是的,只不过是一个约定而已。没才没貌也没有钱的她能够成为眼前的男子的“未婚妻”只不过是因为在那个恰巧的时间出现在了恰巧的地点而成为他的约定对象而已。曾经的她也曾为自己的好运而欢欣庆幸了好多日子,可是在这一刻,她却为自己做过的决定而深深地后悔着。

真的会幸福吗?虽然无论是家世还是品貌,眼前的这个男子都算得上是完美,可是如果真的和没有心的他在一起的话,自己真的会获得幸福吗?

虽然表面上卢家大少爷为了自己的未婚妻和几乎所有的女人都断了联系,可是她却知道卢斯做的这些事情只是为了结婚本身,而不是为了她这个未婚妻。

但是曾经的她只要能够嫁给那个所有女­性­心中的白马王子就已经觉得无怨无悔了。

也许女人都是贪得无厌的,当第一次从银屏上看到那个完美的男子的时候,她曾在心底告诉自己只要一面,只要老天爷让她见他一面自己就再无遗憾了。然而在那一刻来临,在他无意间遇到了她,在他们定下了所谓的约定之后她就又开始幻想。

虽然现在看起来只是冰冷无情的契约关系,虽然契约上写的是让她生下孩子之后两个人就会回到最初,成为陌生人。可是电视剧里不是已经出现了无数的奇迹的吗?说不定到最后他也会向所有的故事里那样发现他已经爱上了她,说不定他们会像所有的童话故事一样以幸福作为结局。

可是她却忘记了在爱情的角力之中,先动心的那个就注定是输家——早在真正的遇到他之前,她的心就已经沦陷,而那个看似完美的男人却在遇到她的时候就已经失了心,变成了一具行尸走­肉­。

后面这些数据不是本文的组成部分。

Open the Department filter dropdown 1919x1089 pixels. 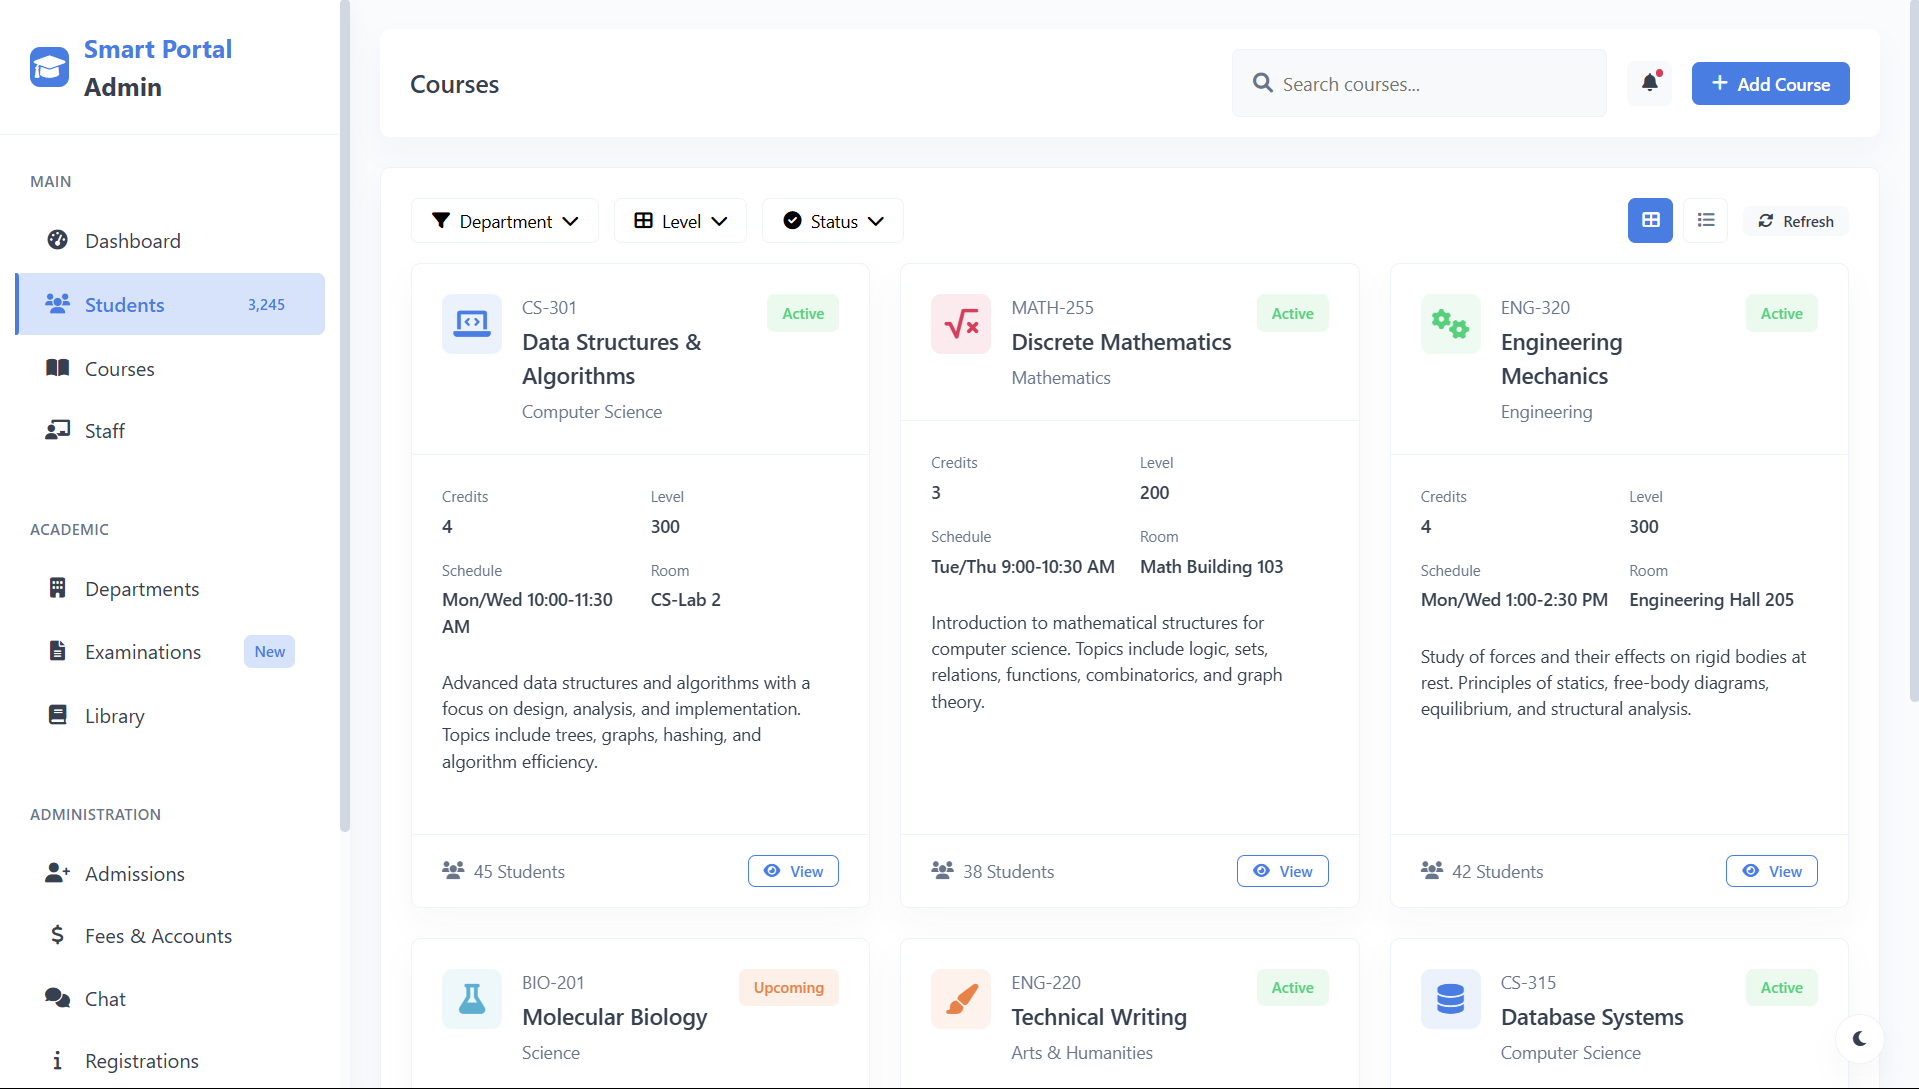tap(504, 220)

他需要的不是她,只是流着卢家血液的孩子,一个可以继承他的血脉的孩子,而这场可笑的婚姻也不过是为了给那个孩子一个名正言顺而已。

呵呵,多么可笑啊!当她发现曾经的花花大少在结婚前怎么也不肯碰她的时候她还以为他是为了她,是在珍惜她,可是直到现在她才明白他之所以一直都不肯碰她说不定只是因为懒得碰而已。

她是他生孩子的工具,只要在他们结婚之后给他名正言顺生下一个孩子就算是完成了任务。

男女都无所谓,他要的只是一个名为卢念夏的孩子。

而她却可悲的不愿意放弃那一点执念。

“卢斯,”唐依尽量压抑自己的情绪,希望可以使自己心平气和的说话,“如果你真的对这场婚姻那么不满的话,为甚又要选我……”

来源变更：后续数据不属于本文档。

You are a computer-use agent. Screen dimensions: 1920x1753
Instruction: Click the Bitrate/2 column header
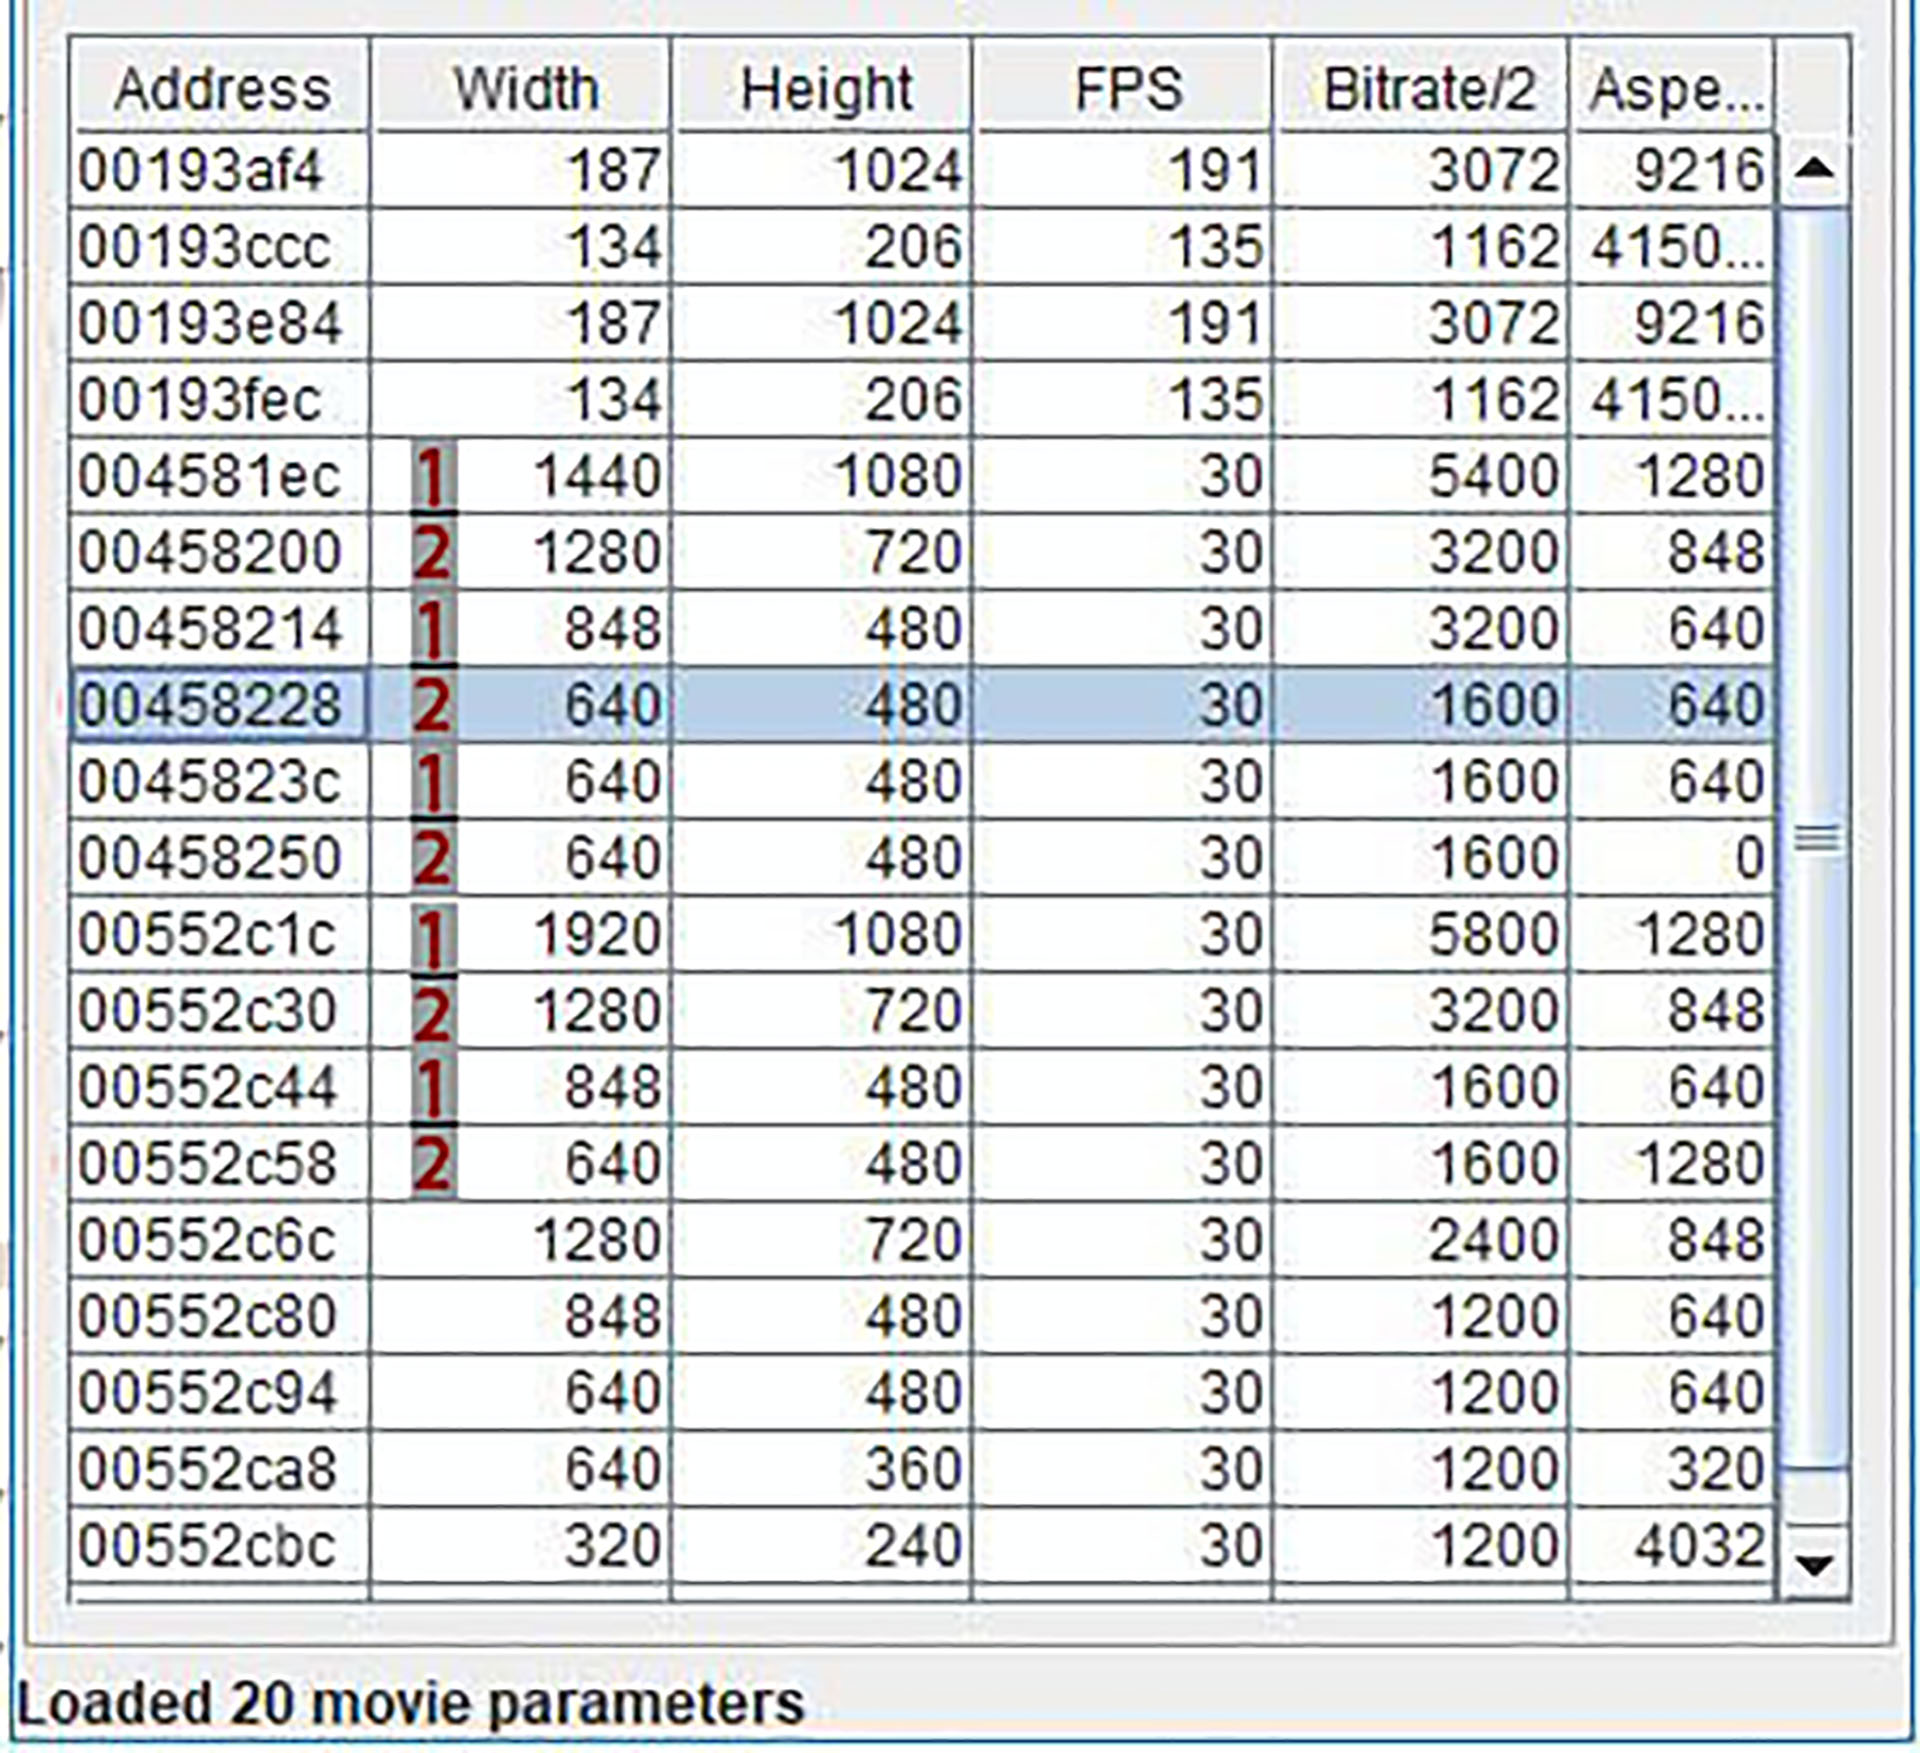(x=1427, y=89)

衣袋里的电话在这个时候响起,卢斯并没有注意她,只是冷漠的拿出自己的电话。

电话屏幕之上,一个人名在一闪一闪。

莫秋晓。

看到这个名字,那个亲女人密的挽着俞骆的手臂离去的一幕又浮现在眼前,卢斯的眼神一黯,整个人似乎在一瞬间都被磅礴的怒气所包围。

好,很好,她竟然还知道给自己打电话。这样也好,他倒要看看她到底是会说些什么!还能说些什么!

愤怒的接起电话,卢斯根本没有发现他的气势已经把一旁的唐依吓得后退了一步,而站在柜台里的无辜售货员也不由得缩了缩脖子。

“喂”压抑着怒气,卢斯尽量使自己的声音听起来平和一些。

可视电话的那一边却没有任何的声音传来。

于是终于抑制不住一直都埋在心里面的怒意,卢斯不由得提高了声音:“莫秋晓,不要在那边装哑巴!我问你话呢!”

莫秋晓?唐依的眼神一震,果然是她!说起来自己也只见过卢斯对那个女人有所不同而已。

在卢斯的愤怒之下,电话的那头终于传来一个声音,只是那个声音却怎么听都毫无生气:“是我,你可以出来一下吗?我找你有些话要说!”

找我有话说?找我可以,但是你这是什么语气!

卢斯冷笑:“你凭什么用这种命令的语气和我说话?要知道你只不过是我一个月的‘女友’罢了!现在一个月马上就要到期,我也快要订婚,和你莫大小姐的关系也快该终止了吧?!哦,对了,你根本不用我替你­操­心,不过没有想到你竟然会和俞骆在一起。莫秋晓,看在你哥哥的面子上我可以告诉你,最好不要对俞骆有什么念头。因为那个男人早就丢了心。”

“是吗?”那边的语气淡然,“是和你一样吗?”

卢斯皱起双眉:“你是什么意思?”

“什么意思?你自己明白!卢斯,乐清楠到底是做了什么错事,让你竟然连他未出世的孩子也不肯放过!那只是一个小孩子而已啊!就算是大人之间真的有什么恩怨也不该牵涉到孩子啊!你到底是不是疯了,为什么竟然能够做出这种事情!”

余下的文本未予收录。